VMware Cloud Foundation Components
VCF is sold as a single SKU but ships as a bundle of vSphere, vSAN, NSX, Aria, and Tanzu. Knowing which components are bundled, which are sold separately, and how the edition matrix gates feature scope is the single most useful piece of VCF knowledge a buyer can have.
VMware Cloud Foundation is sold as a single SKU but ships as a bundle of multiple distinct product lines. For licensing, procurement, and audit-defence purposes, the customer who treats VCF as a monolithic black box will miss the levers that actually determine value, compliance, and renewal cost. The customer who understands the component breakdown can right-size the deployment, defend the audit, and negotiate the renewal effectively.
This article maps the VCF component stack as it stands in mid-2026, explains what each component does, where it overlaps with separately-sold Broadcom products, and where the licensing entitlement boundaries fall. It is the reference we use with clients during VCF evaluation, deployment design, and renewal planning.
The four principal pillars of VCF
VCF organises its content into four functional pillars: compute, storage, networking, and management. Each pillar contains one or more named products. The bundle ships current-release versions of each, with the interoperability matrix maintained centrally by Broadcom.
Compute — vSphere
vSphere is the hypervisor pillar. VCF includes the current major release of vSphere with full enterprise functionality: DRS, HA, vMotion, Storage vMotion, Fault Tolerance, distributed virtual switching, and the full storage and network adapter integration set. The vSphere included in VCF is functionally equivalent to what was historically sold as vSphere Enterprise Plus, with the addition of the post-acquisition vSphere with Tanzu Kubernetes integration.

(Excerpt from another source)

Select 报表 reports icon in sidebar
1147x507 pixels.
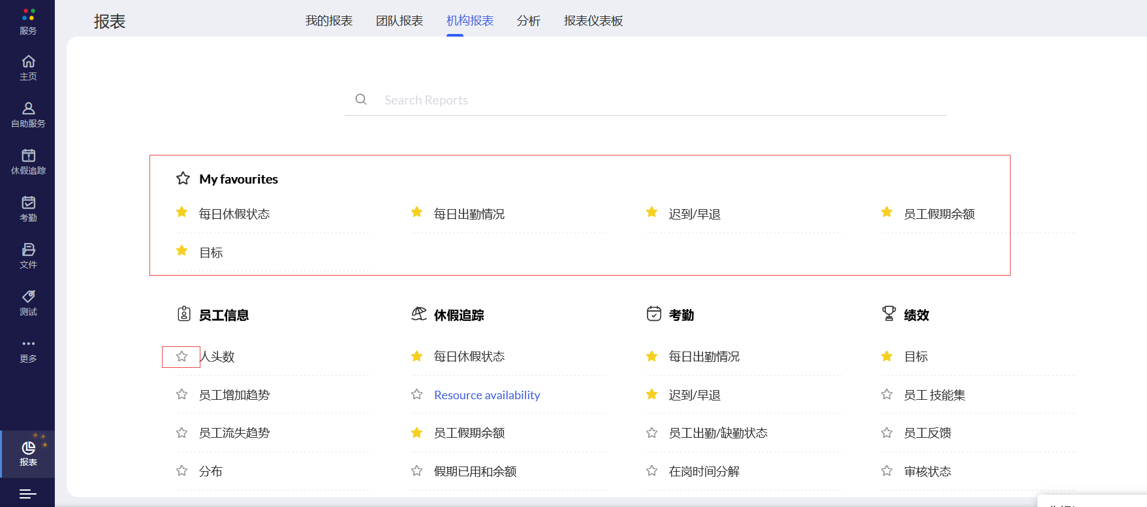click(28, 453)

The vSphere licence inside VCF covers all cores in the VCF subscription. Customers cannot license fewer vSphere cores than VCF cores; the bundle does not unbundle at the component level.
Storage — vSAN
vSAN is the software-defined storage pillar. Inside VCF, vSAN is included at full capacity — meaning vSAN can be deployed across the entire licensed core count without an additional per-host, per-TB, or per-GB charge. This is the principal commercial differentiation between VCF and VVF, where vSAN is bundled at only 100 GB per core.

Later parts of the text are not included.